Als sie sich 1993 als Stipendiatin des Getty Centers im kalifornischen Santa Monica aufhält, wird ihre IM-Tätigkeit von März 1959 bis Oktober 1962 publik. Sie sieht sich einer regelrechten "Dampfwalze von Vorwürfen" gegenüber, die jegliche vernünftige Auseinandersetzung in der Öffentlichkeit verhindert – stand sie selber doch seit 1969 bis zum 11. Oktober 1989 unter Observation der Stasi, die "GI Margarete" 1960 bescheinigt, "sehr gern über ideologische Fragen unserer Literatur" zu diskutieren, aber nicht die "erforderliche Liebe zu unseren Aufgaben" aufzubringen. Nach dem Eklat auf dem 11. Plenum und "Nachdenken über Christa T" wird sie der "anderen Seite" zugerechnet, 1969 schließlich der Operative Vorgang "Doppelzüngler" gegen sie und ihren Mann Gerhard Wolf angelegt, der zum Ende der DDR 41 Bände umfasst.

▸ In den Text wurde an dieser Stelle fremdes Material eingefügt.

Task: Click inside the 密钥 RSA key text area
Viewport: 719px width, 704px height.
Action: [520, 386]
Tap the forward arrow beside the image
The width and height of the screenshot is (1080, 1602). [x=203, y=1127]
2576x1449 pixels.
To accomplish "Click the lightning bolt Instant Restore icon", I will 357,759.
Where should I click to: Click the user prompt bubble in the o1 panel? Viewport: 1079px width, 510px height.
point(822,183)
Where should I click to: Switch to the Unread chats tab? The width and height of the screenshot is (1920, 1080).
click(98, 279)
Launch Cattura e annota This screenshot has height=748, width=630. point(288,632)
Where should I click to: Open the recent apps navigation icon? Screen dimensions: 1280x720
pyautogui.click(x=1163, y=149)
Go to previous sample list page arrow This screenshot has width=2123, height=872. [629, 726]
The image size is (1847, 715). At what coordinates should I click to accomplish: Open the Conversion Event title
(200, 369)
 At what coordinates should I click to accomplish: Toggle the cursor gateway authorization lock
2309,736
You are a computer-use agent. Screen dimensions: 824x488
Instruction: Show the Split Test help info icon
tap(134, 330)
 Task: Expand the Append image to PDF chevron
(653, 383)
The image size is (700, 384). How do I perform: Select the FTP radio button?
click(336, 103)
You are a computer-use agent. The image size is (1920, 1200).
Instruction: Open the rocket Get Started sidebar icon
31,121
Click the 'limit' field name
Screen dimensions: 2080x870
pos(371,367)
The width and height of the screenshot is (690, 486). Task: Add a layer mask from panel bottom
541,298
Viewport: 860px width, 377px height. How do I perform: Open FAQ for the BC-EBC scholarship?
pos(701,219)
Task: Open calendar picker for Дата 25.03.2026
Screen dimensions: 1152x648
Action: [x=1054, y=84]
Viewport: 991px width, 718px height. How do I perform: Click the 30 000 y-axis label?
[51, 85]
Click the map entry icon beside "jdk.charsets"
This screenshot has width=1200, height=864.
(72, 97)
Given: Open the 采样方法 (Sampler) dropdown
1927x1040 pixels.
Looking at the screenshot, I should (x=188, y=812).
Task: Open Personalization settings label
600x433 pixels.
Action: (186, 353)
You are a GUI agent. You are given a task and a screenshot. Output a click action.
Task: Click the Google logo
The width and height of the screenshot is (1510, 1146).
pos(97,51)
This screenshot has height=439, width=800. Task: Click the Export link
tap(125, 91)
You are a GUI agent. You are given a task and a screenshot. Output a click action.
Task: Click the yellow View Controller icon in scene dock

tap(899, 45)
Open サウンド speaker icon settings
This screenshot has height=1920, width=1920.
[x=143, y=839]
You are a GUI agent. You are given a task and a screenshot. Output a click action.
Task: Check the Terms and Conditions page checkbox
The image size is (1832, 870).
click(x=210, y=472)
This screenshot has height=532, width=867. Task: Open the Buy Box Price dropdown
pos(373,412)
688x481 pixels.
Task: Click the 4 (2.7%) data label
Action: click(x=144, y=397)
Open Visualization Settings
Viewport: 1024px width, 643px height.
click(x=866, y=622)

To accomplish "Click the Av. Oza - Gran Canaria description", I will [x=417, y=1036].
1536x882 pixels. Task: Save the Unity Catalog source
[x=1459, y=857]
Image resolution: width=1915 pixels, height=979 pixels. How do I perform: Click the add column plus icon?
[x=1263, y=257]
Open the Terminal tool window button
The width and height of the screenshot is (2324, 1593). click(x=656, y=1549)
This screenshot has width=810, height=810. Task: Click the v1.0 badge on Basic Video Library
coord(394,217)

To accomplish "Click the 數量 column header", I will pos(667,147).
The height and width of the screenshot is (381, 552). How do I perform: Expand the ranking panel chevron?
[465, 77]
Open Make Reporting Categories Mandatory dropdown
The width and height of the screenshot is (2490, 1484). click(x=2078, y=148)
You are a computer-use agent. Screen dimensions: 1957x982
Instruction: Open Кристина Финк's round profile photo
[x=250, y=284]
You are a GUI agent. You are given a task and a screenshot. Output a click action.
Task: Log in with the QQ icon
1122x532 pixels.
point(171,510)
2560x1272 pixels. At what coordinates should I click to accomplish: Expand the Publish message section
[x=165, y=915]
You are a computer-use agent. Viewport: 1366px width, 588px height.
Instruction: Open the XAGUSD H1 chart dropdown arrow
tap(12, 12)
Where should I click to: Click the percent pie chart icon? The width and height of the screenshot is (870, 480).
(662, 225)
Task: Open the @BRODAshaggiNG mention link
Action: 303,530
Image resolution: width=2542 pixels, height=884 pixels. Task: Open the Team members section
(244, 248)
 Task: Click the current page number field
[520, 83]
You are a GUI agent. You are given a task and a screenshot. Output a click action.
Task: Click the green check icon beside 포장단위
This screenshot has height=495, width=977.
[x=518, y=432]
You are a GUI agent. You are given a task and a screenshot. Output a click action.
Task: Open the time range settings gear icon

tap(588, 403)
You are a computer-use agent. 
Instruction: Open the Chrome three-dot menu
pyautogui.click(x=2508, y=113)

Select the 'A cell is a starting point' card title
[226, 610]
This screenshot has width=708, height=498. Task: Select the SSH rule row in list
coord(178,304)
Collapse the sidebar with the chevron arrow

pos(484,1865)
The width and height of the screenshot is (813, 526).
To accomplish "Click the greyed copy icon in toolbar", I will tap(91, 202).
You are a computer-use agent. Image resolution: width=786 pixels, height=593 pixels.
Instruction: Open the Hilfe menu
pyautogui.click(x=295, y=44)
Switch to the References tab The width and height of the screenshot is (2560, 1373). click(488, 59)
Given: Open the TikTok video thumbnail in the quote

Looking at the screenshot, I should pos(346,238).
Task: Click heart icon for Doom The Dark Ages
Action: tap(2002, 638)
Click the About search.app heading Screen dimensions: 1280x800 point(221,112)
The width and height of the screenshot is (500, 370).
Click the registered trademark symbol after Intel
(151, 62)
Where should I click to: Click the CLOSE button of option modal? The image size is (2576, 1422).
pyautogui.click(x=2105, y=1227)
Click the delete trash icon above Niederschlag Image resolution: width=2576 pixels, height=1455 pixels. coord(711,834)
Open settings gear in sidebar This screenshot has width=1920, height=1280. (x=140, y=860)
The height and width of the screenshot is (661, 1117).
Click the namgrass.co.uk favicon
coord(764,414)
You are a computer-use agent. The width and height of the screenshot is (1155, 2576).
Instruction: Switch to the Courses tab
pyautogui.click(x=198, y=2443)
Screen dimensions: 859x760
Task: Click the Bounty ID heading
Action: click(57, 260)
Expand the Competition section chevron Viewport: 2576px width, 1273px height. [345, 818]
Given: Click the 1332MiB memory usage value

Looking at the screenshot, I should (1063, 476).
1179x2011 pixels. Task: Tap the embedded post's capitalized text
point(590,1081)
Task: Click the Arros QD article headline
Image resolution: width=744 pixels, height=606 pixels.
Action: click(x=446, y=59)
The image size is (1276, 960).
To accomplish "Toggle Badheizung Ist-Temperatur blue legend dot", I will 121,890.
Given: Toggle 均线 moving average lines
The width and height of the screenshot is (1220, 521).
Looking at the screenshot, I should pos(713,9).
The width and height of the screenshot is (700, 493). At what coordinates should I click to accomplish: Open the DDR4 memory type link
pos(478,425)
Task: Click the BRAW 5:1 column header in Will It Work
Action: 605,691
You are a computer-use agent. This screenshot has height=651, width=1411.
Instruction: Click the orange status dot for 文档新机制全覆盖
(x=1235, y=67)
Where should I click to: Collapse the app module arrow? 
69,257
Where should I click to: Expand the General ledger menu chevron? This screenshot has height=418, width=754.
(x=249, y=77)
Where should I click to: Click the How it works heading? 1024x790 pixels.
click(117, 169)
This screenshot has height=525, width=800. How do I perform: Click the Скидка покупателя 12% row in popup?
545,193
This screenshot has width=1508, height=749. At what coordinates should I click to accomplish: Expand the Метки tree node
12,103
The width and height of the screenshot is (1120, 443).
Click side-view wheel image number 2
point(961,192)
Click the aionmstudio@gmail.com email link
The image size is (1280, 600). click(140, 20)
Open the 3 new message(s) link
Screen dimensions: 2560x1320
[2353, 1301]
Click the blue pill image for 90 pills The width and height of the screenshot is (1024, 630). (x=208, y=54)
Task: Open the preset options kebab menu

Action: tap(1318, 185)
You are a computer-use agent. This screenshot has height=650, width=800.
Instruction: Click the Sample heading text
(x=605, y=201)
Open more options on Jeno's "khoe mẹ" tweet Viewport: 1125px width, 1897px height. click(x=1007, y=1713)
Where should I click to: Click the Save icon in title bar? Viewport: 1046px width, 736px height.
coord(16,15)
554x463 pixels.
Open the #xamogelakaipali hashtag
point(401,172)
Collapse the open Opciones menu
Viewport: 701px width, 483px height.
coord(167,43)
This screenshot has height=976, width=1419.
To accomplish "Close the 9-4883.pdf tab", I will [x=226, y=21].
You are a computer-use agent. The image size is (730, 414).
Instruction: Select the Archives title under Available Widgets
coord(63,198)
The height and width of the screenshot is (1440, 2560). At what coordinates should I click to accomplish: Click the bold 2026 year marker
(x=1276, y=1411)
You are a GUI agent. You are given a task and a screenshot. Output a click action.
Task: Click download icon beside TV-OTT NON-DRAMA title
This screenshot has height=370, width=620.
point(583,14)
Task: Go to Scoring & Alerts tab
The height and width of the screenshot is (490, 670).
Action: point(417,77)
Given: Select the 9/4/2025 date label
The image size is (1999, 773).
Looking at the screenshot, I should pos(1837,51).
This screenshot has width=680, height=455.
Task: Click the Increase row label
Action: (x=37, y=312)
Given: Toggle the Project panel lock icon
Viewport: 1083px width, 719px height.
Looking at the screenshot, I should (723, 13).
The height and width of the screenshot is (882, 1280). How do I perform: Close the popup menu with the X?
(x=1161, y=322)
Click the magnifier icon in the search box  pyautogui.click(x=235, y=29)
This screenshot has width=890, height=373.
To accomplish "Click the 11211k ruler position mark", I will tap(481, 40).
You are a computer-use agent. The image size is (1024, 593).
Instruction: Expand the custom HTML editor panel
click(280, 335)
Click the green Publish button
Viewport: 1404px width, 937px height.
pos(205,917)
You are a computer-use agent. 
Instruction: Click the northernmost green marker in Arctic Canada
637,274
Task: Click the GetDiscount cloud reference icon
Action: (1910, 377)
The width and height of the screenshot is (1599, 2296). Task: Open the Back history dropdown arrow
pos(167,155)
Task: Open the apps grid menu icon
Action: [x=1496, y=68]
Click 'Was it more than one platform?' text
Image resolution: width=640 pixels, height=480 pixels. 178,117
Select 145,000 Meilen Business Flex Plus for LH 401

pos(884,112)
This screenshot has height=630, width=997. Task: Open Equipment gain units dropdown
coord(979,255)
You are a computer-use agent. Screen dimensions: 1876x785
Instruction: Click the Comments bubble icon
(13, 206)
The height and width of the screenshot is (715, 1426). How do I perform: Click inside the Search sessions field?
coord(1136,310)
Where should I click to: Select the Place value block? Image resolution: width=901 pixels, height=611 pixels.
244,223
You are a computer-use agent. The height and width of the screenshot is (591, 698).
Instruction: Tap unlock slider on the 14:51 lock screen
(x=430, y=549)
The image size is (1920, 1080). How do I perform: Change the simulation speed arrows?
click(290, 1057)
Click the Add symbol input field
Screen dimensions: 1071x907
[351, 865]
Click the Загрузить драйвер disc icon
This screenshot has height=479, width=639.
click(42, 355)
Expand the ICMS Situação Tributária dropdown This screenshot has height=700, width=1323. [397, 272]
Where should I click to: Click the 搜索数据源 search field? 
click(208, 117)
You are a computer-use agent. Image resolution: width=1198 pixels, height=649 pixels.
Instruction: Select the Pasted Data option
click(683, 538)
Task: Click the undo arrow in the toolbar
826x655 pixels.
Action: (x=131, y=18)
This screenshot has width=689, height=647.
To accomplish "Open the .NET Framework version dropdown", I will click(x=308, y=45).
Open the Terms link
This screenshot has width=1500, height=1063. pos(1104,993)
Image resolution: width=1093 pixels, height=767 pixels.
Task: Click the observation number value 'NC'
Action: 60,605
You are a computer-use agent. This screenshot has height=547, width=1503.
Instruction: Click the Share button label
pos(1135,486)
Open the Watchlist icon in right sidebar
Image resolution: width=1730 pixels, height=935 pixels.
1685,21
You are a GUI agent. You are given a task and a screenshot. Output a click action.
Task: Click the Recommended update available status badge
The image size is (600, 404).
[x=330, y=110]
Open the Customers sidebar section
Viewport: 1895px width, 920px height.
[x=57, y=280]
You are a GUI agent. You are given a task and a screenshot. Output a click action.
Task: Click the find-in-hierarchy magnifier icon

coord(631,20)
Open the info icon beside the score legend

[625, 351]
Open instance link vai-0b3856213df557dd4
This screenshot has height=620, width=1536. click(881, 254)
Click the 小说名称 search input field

"Leibhaftiger" Abschied von der DDR?
Das Schreiben bleibt ihr Mittel zur Befragung der eigenen Positionen und Biografie. 1999 erscheint eine Sammlung ihrer in den letzten Jahren vereinzelt veröffentlichten Reden, Aufsätze und Erzählungen unter dem Titel "Hierzulande, Andernorts". Im zehnten Jahr nach dem Mauerfall und dem Scheitern "ihres" Staates erklärt Christa Wolf die Trauerarbeit für beendet, geblieben sei "etwas wie ein Phantomschmerz". 2002 meldet sich die Autorin mit der Erzählung "Leibhaftig" zurück. Unter Verwendung autobiografischen Materials erzählt Christa Wolf den Alptraum eines Krankenhaus-Aufenthalts in der Endzeit der DDR. Eine namenlos bleibende Patientin gerät an den Rand des Todes, ihr Körper wird zum Seismographen eines allgemeinen Zusammenbruchs. 34 Jahre nach "Christa T." knüpft Wolf damit wieder an ein altes Sujet an: Der kranke Körper wird zum Austragungsort für ungelöste Konflikte. In "Christa T." führen sie die Protagonistin in den Tod, in "Leibhaftig" therapiert die Kranke sich selbst und befreit sich von den letzten Illusionen. Die Kritik urteilt, mit dieser Erzählung nehme die Autorin endgültig Abschied von der DDR. Und noch ein Rückblick: 40 Jahre lang protokollierte Christa Wolf einen Tag im Jahr: den 27. September. Ein sehr persönliches und dennoch politisches Zeitzeugnis entstand, das 2003 erschien ("Ein Tag im Jahr").
Günter Grass überreicht Christa Wolf 2002 den Deutschen Bücherpreis fürs Lebenswerk.
"Ich lebe gerne."
Der biographische Band, der zu ihrem 75. Geburtstag vor fünf Jahren erschien, dokumentiert in Texten und Bildern das private Glück mit Freunden und Familie in Berlin und im geliebten Landhaus im Mecklenburgischen, aber auch die offiziellen Auftritte der Autorin, die immer nachdenklicher dreinzuschauen scheint und dennoch weiter auf die "Zähigkeit von Hoffnung" setzt, weshalb sie am Ende kein verbittertes Fazit zieht: "Ich lebe gerne."